In tale contesto, il Treasury General Account calerà entro agosto a soli 800 miliardi di saldo da quota 1,729 trilioni del 31 dicembre 2020, un tonfo senza precedenti di 929 miliardi di dollari. Un bancomat lasciato a secco che porta però con sé l’effetto collaterale di un mare di liquidità a disposizione del pubblico. Conseguenza pratica? Semplice. Nelle prossime sei settimane, negli Usa il sistema verrà alluvionato da 800 miliardi di extra-liquidità, salvo raggiungere una quota totale di cash suppletivo pari a 1.100 miliardi entro le prossime dieci settimane. Cui, potenzialmente, potranno poi aggiungersi altri 300 miliardi nei due mesi seguenti a quest’ultima scadenza. Totale, un potenziale da 1,4 trilioni di dollari cash da qui al 1° agosto, quasi il 50% in più della liquidità che la Fed metterà in circolo nel medesimo arco temporale, al ritmo degli attuali 120 miliardi di controvalore mensile di acquisti. Uno tsunami. Anzi, il cosiddetto cigno bianco.

● **Consegna 1**: Nell'estratto sulla liquidità negli Usa, a quale saldo scenderà il Treasury General Account entro agosto?

● **Elenco**:
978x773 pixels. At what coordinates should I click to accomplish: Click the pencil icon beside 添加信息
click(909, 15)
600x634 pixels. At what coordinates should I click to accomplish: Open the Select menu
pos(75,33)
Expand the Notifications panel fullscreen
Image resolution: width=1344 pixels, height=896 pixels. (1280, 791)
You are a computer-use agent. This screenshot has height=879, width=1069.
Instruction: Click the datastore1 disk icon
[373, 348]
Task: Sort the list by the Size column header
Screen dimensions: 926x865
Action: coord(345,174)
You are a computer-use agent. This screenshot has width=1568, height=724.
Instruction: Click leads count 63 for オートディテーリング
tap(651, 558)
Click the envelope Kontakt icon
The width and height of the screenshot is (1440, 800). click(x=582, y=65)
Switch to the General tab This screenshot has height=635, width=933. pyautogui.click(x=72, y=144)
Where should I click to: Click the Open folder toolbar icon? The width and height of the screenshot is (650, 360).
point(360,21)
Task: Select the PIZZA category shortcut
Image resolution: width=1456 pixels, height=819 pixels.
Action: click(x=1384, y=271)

● **Consegna 2**: Conta le righe dei record che contengono la parola "Instruction" e scrivi soltanto il numero.

● **Risposta 1**: A soli 800 miliardi.

● **Risposta 2**: 2